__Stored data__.
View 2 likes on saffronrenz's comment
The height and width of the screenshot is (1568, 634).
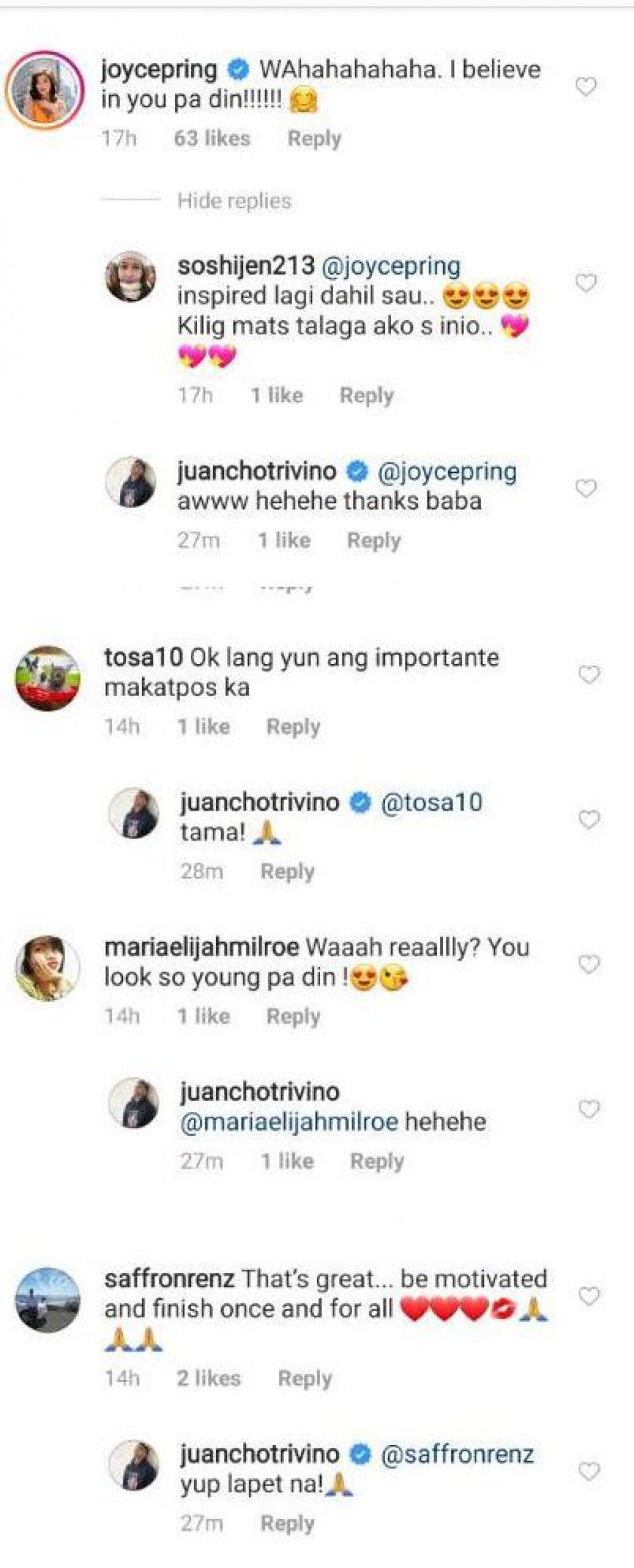tap(209, 1378)
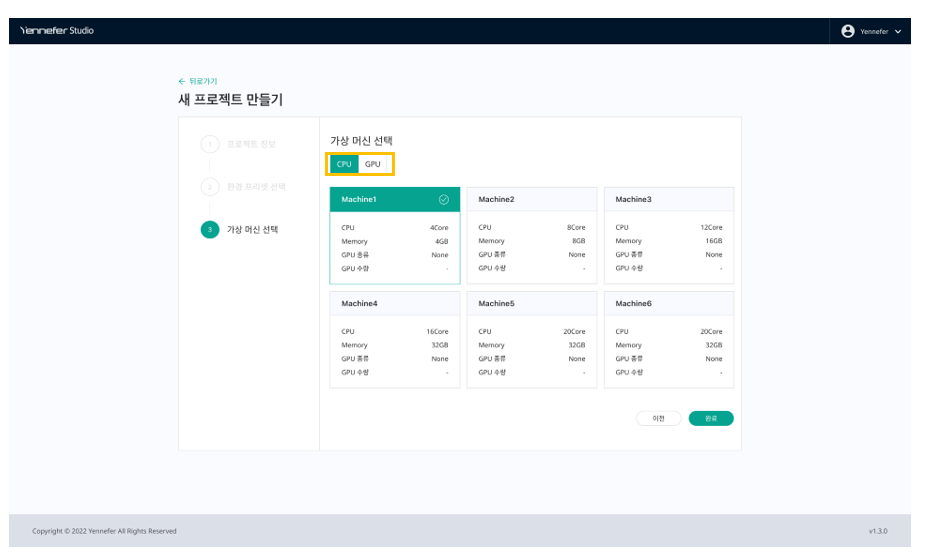The height and width of the screenshot is (559, 928).
Task: Click the back arrow 뒤로가기 link
Action: (x=197, y=81)
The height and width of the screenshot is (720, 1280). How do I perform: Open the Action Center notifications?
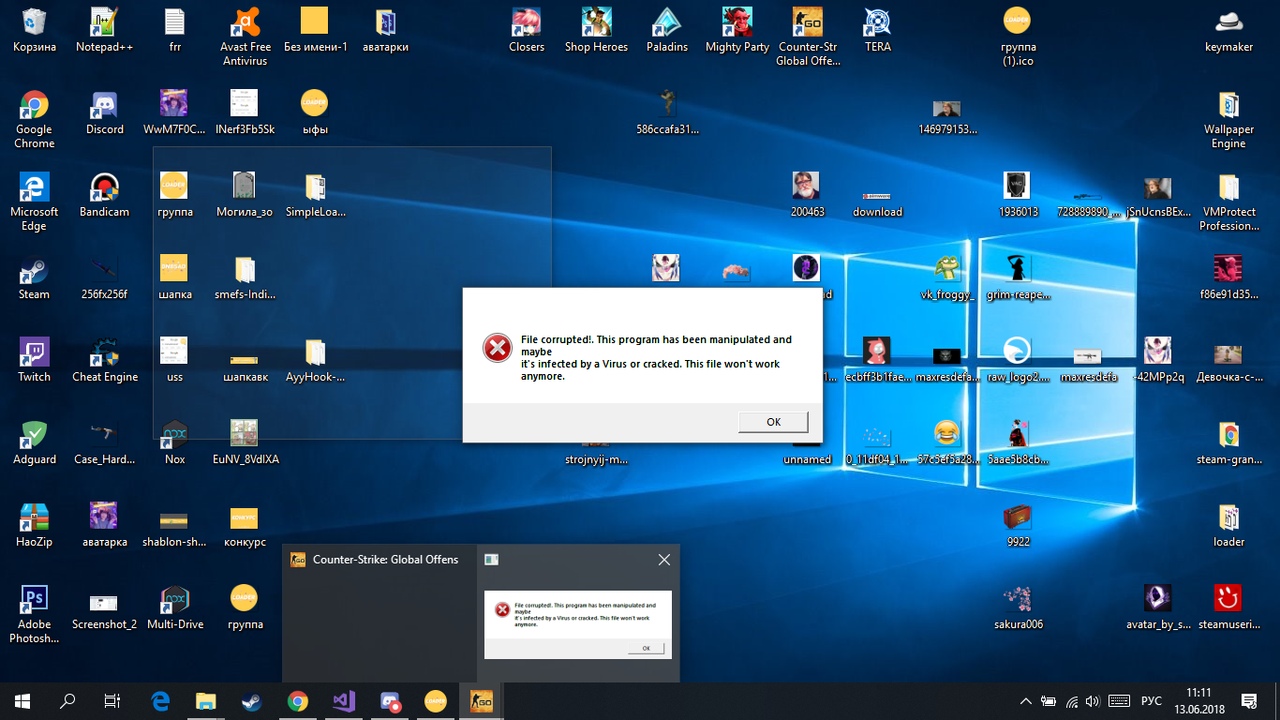click(x=1249, y=701)
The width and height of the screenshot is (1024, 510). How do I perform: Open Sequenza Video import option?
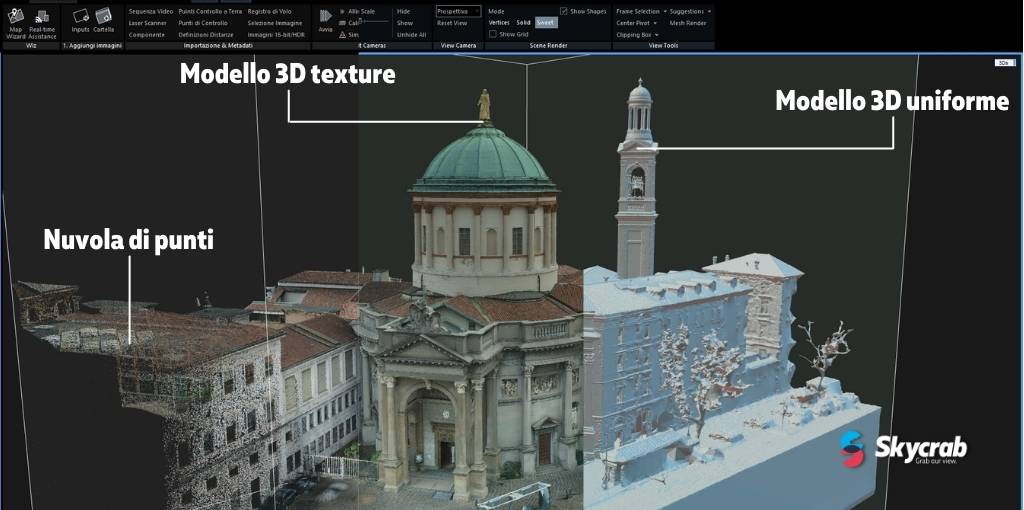(x=151, y=11)
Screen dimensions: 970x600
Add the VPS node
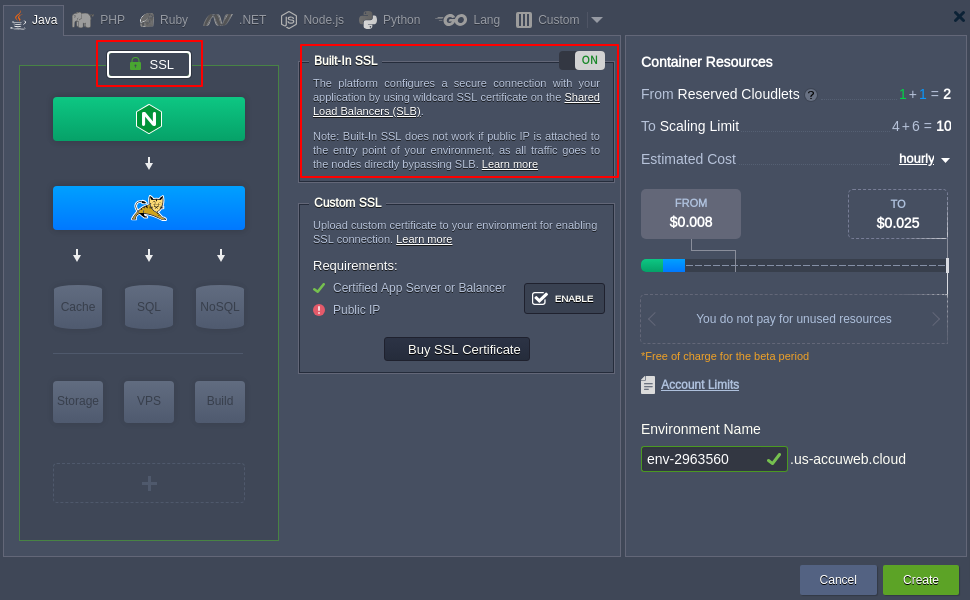coord(149,401)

__TASK__.
Keep the pictures out while you retype all of the data above exactly as it appears.

__THE COMPLETED TASK__.
View 2 likes on saffronrenz's comment
The height and width of the screenshot is (1568, 634).
tap(209, 1378)
The height and width of the screenshot is (559, 928).
Task: Click the back arrow 뒤로가기 link
Action: (x=197, y=81)
The height and width of the screenshot is (720, 1280). How do I perform: Open the Action Center notifications?
click(x=1249, y=701)
The width and height of the screenshot is (1024, 510). How do I perform: Open Sequenza Video import option?
(x=151, y=11)
Screen dimensions: 970x600
Add the VPS node
coord(149,401)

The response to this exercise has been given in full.